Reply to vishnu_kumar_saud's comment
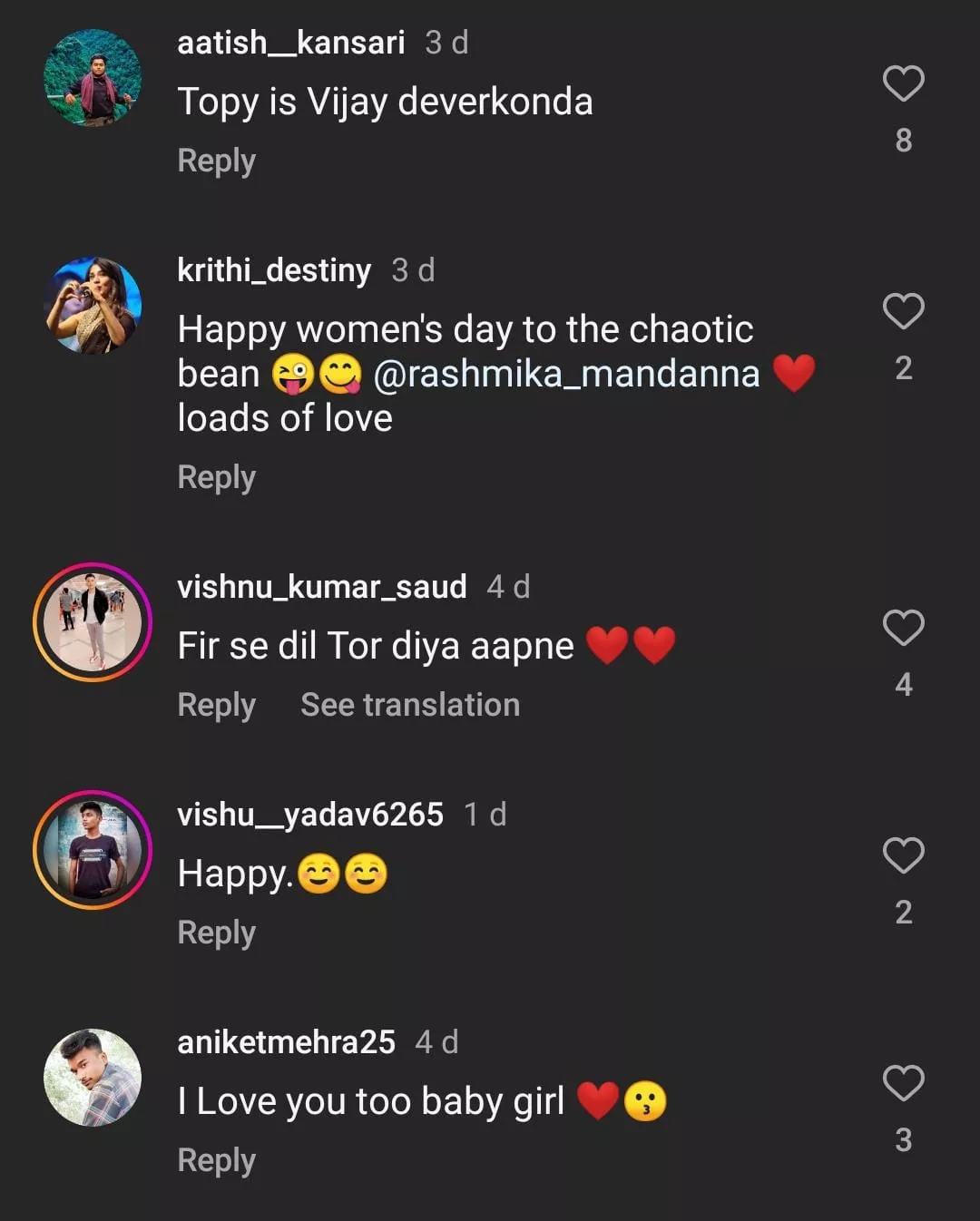 point(216,705)
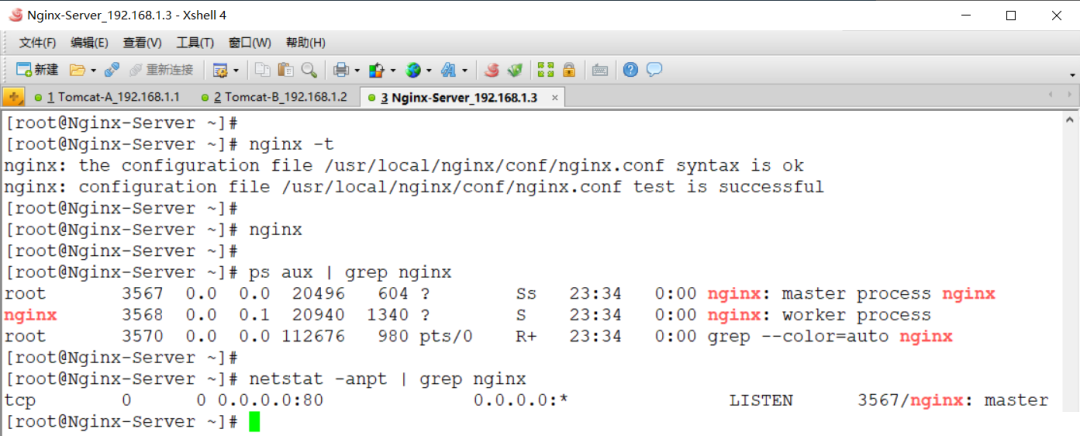1080x436 pixels.
Task: Click the disconnect link icon
Action: pyautogui.click(x=112, y=70)
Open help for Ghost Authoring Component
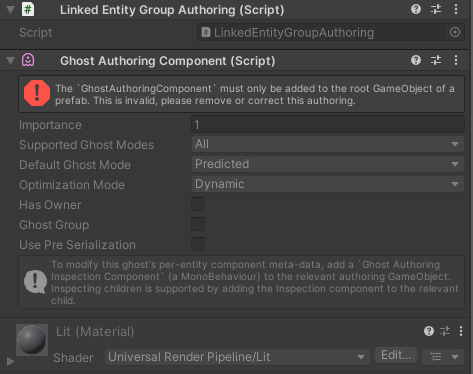 coord(416,60)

» What is required
Word-for-word transcript, pictures excluded: copy all the material above.

» Written solution
Reply to vishnu_kumar_saud's comment
 point(216,705)
1080x436 pixels.
Task: Click the disconnect link icon
Action: pyautogui.click(x=112, y=70)
Open help for Ghost Authoring Component
 coord(416,60)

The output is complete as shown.